Доктор не хотел говорить, однако пришлось. Мой ребенок был нежизнеспособен. Вот так он сказал – «нежизнеспособен». И нужно прервать беременность как можно скорее, потому что срок уже большой.
Помню Танины слова: «Не бойся, Хейя, милая. Слезы иногда нужны. Из них вырастает новая жизнь».
Новая жизнь? Я носила в себе новую жизнь, но вместе с ней носила и ген ее смерти. Он был во мне с самого начала, с самого рождения, был тогда в саду, был, когда я встретила Маркуса, и есть сейчас. И означало это, что нашего ребенка придется убить. В тот же день в кабинете у доктора я подписала согласие на аборт. И никто меня не поддержал, никому я не могла рассказать. Доктор упрашивал меня позвать родителей, – хотя бы посидеть рядом, когда я проснусь после наркоза. Эта минута, говорил он, самая тяжелая. Я не стала. Он давал мне сильные транквилизаторы, чтобы смягчить ужас того дня – и последующих дней.

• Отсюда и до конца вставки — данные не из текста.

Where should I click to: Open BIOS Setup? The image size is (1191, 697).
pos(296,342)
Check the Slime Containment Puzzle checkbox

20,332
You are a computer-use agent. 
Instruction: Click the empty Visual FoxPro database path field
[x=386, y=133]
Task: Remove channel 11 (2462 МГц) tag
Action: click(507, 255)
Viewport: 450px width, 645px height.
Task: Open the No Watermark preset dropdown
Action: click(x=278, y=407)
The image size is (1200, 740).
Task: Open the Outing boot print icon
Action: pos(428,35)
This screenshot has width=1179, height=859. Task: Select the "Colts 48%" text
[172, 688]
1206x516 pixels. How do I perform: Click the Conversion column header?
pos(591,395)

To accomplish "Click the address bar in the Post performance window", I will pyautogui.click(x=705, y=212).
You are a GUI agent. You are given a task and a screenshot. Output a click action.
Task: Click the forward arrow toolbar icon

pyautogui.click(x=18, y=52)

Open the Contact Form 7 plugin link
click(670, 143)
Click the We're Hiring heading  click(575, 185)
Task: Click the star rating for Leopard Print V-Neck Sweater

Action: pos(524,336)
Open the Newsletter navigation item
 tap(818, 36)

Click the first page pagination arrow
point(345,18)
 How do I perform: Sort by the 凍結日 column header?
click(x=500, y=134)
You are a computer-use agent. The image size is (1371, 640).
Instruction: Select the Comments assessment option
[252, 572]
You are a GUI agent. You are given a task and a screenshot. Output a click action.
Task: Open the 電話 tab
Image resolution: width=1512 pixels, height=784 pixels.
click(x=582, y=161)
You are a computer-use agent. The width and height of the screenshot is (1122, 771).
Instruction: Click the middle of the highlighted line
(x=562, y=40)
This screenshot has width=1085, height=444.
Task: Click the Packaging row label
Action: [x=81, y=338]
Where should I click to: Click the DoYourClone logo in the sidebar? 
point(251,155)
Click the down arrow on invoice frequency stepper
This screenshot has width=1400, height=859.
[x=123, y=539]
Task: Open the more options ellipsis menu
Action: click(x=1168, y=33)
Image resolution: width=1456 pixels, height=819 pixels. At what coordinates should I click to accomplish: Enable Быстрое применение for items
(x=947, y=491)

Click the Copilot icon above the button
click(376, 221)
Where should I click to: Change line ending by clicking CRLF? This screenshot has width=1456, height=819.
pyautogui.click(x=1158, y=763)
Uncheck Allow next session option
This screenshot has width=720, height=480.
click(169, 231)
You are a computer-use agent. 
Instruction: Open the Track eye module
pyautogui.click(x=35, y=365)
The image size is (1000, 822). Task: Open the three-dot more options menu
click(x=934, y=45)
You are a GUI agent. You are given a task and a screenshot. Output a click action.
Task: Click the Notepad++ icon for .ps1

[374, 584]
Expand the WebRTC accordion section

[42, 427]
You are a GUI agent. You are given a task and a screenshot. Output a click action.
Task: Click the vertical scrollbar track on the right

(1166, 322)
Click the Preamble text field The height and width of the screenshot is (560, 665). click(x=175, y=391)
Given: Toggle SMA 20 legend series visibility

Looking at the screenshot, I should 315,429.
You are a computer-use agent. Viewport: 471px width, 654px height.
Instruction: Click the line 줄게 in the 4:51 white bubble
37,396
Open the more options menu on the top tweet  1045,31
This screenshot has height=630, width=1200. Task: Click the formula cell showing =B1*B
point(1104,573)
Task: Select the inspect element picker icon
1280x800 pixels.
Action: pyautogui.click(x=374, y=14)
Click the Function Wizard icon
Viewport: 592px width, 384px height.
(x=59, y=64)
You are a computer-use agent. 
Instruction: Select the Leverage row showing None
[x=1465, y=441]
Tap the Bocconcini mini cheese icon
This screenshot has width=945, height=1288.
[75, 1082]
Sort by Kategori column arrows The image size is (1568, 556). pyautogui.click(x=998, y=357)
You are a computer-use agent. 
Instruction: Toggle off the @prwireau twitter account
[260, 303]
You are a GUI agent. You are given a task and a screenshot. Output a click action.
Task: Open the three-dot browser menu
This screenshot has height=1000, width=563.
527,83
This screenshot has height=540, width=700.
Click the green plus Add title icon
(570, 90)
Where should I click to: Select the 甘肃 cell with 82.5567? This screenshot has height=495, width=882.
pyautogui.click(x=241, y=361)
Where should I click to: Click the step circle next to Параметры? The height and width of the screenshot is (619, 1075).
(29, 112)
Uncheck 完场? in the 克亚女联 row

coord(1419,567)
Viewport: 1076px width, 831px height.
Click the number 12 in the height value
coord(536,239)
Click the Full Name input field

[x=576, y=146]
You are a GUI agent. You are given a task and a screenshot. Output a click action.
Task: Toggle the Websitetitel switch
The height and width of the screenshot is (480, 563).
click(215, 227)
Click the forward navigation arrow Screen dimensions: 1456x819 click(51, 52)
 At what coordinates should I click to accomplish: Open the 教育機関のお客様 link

Ну почему я не рассказала обо всем Маркусу, когда он стоял у меня на пороге и говорил, что больше мы не увидимся! Пусть бы знал: Билли – не первый его ребенок. Пусть бы знал о нашем бедном малыше, которого пришлось убить.
Людям казалось, что у меня есть все – внешность, слава, деньги, красивый возлюбленный. А у меня не было ничего. Только ген смерти жил во мне, ждал своего часа.